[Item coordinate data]
------

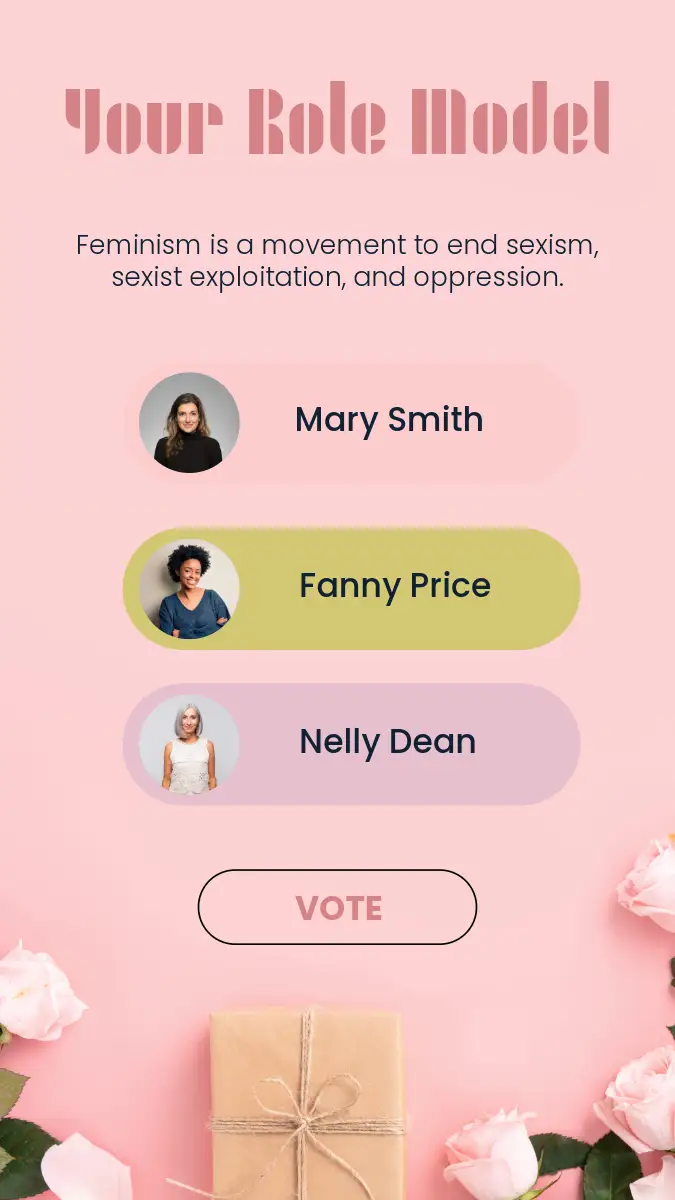Viewport: 675px width, 1200px height.
Task: Choose the Fanny Price name option
Action: pos(395,586)
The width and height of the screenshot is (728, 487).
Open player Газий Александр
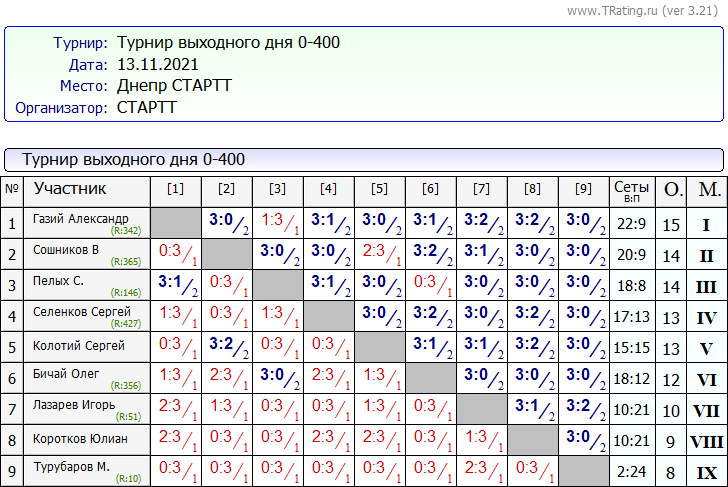coord(80,219)
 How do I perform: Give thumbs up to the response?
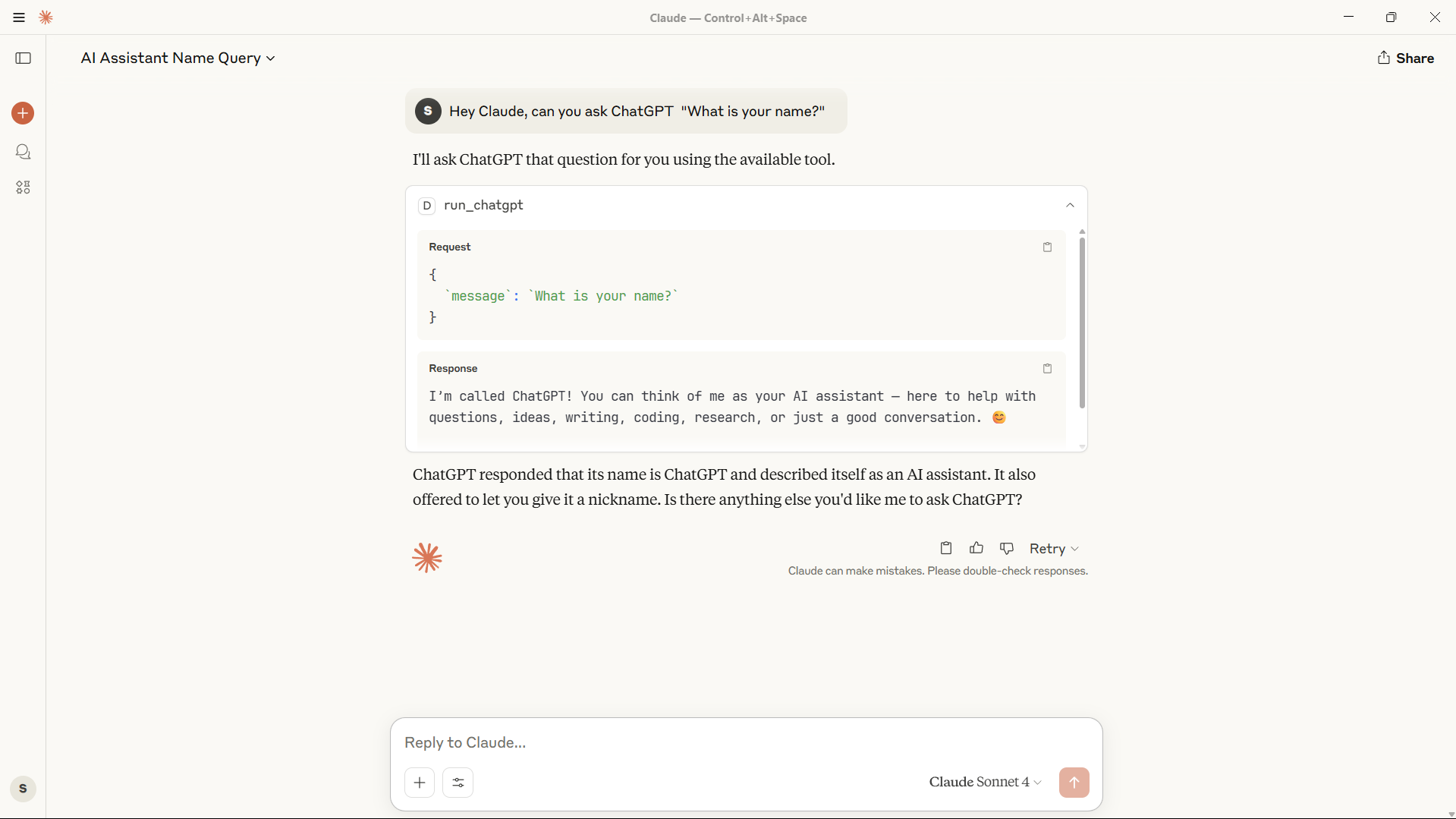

------

TASK DETAILS: Reproduce every row above word for word, but leave the pictures out.

ANSWER TO THE TASK:
Viewport: 675px width, 1200px height.
Task: Choose the Fanny Price name option
Action: pos(395,586)
The width and height of the screenshot is (728, 487).
Open player Газий Александр
coord(80,219)
 How do I perform: Give thumbs up to the response?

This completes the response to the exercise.